_WHAT TO DO:_ Each entry is to be given again word for word; images are dropped.

[Stored data entries]
------------------------------------

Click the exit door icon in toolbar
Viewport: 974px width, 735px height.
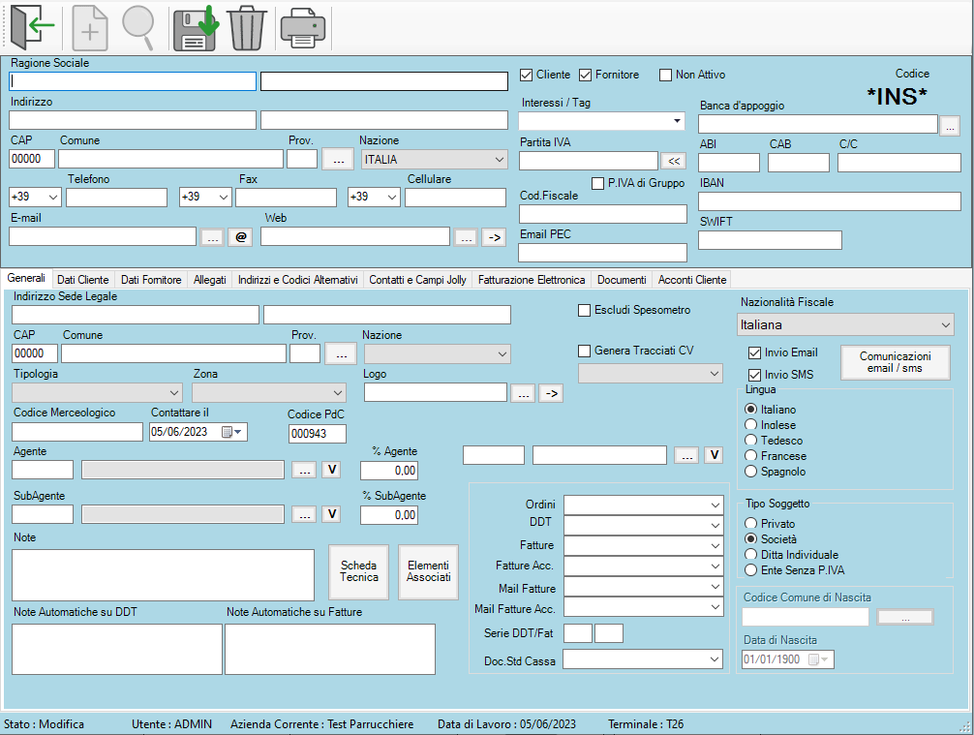(32, 28)
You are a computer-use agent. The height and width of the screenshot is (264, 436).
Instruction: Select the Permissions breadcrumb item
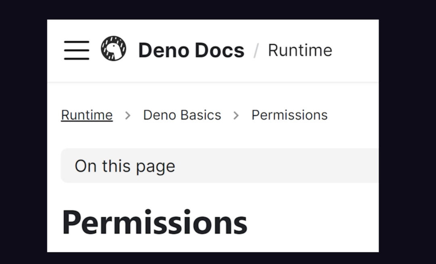coord(289,115)
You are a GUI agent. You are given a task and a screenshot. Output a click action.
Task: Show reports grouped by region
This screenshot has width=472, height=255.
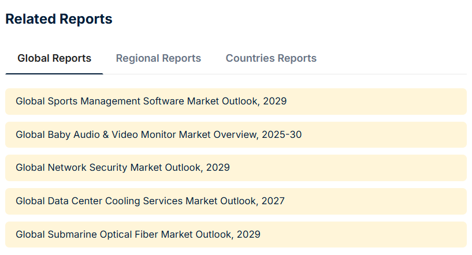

------------------------------------

_TASK OUTPUT:_
Click the exit door icon in toolbar
Viewport: 974px width, 735px height.
(32, 28)
You are a computer-use agent. The height and width of the screenshot is (264, 436).
Instruction: Select the Permissions breadcrumb item
coord(289,115)
You are a GUI agent. You are given a task and a screenshot. Output a click action.
Task: Show reports grouped by region
This screenshot has width=472, height=255.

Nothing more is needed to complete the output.